Trzeba odbudować reputację i pozycję nauczycieli – to wstępne wnioski Demokratów ze stanowego Senatu, którzy pracują nad brakiem obsady w szkołach. Są również pierwsze pomysły na poprawę sytuacji.
Zdaniem przedstawicieli legislatury, jednym z pierwszych kroków jaki należy wykonać jest solidna analiza zaistniałej sytuacji. Pod lupę mają zostać wzięte poszczególne okręgi, w których trudno jest o utrzymanie odpowiedniego poziomu obsady stanowisk nauczycielskich. Ustawodawcy chcą się dowiedzieć, co jest tego przyczyną, a dopiero potem wyciągać dalsze wnioski.

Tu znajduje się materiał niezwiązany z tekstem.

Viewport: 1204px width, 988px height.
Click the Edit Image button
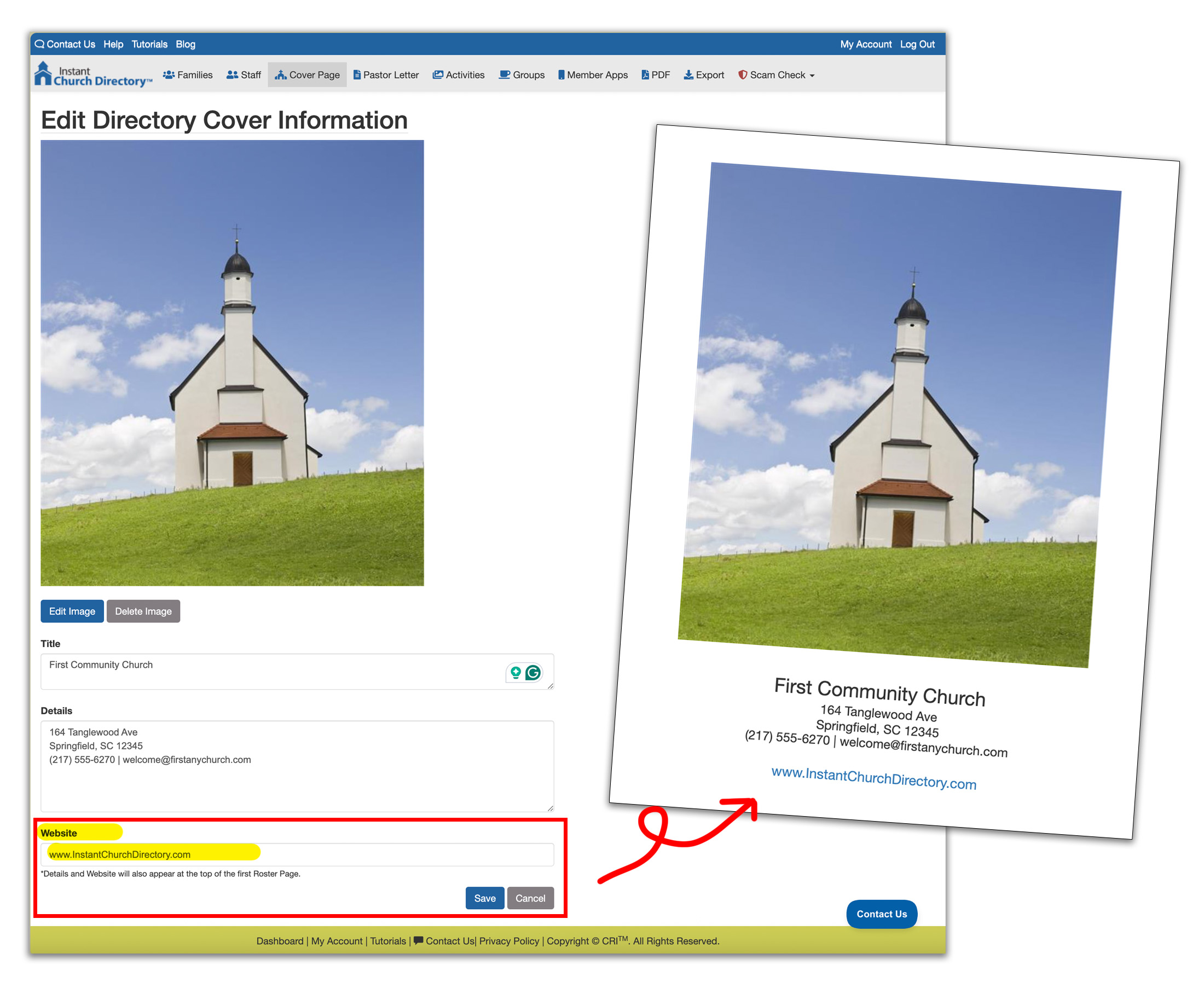(72, 611)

Wśród wstępnych pomysłów jest między innymi zmiana prawa, która umożliwi dłuższe zastępstwa, które mają zapewnić spójność nauczania. W opinii osób zajmujących się oświatą, sprawi to, że uczniowie nie będą cierpieli z powodu braków i chętniej przystąpią do nauki wiedząc, że jej ciągłości nic nie zagraża.

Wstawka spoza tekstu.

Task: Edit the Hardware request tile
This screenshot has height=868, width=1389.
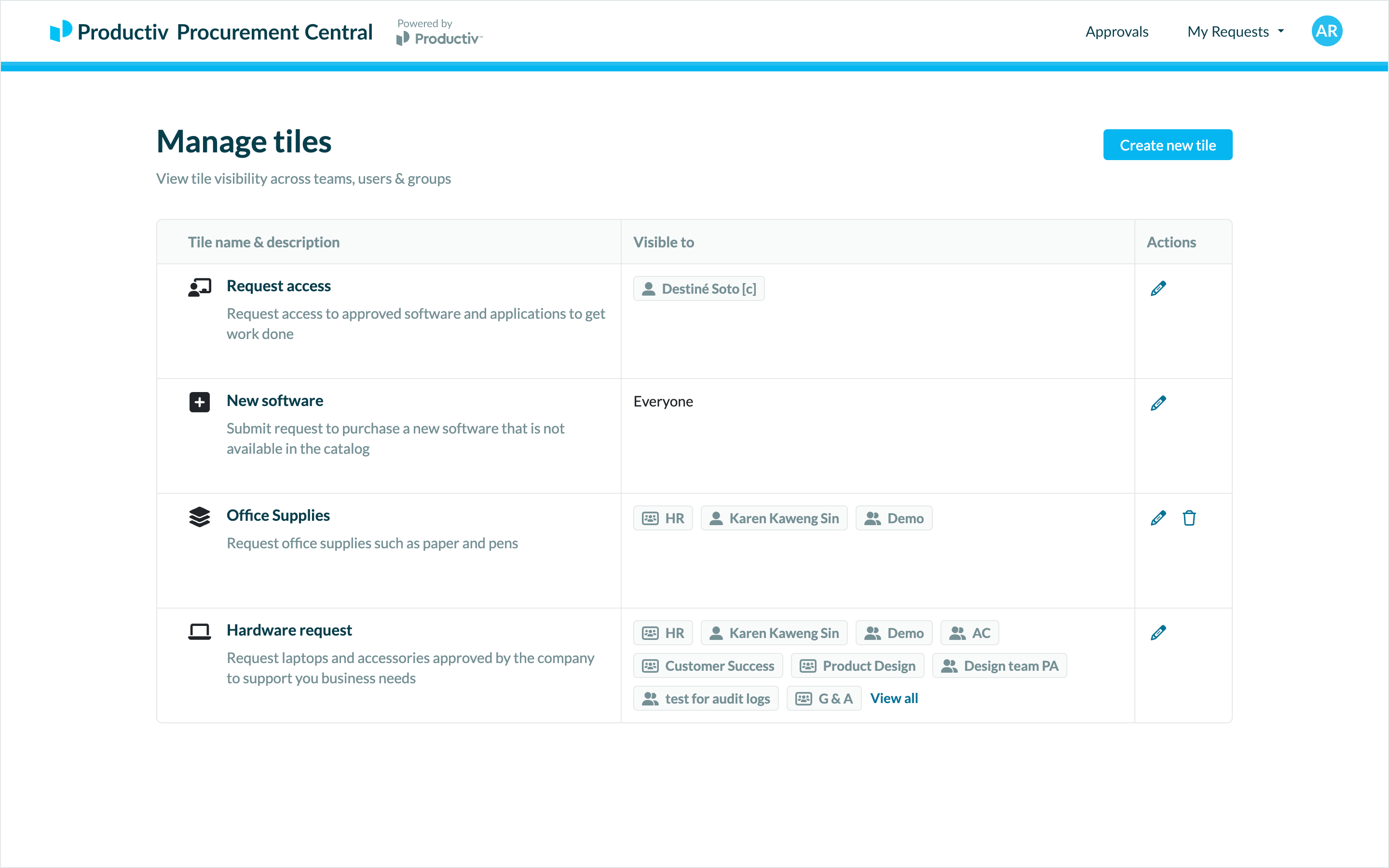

Mowa jest także o promocji zawodu nauczycielskiego. Jak mówi senator stanowa Kimberly Langford: „Musimy wykonać lepszą pracę marketingową i poprawić warunki pracy nauczyciela na każdym poziomie, a także upewnić się, że rozwiążemy kwestie odstraszające ludzi od wyboru tej ścieżki kariery” – podkreśla.
O powadze problemu świadczą dane, które napływają już z okręgów szkolnych. Wynika z nich, że prawie 90 procent okręgów w całym stanie zgłasza problem braku nauczycieli.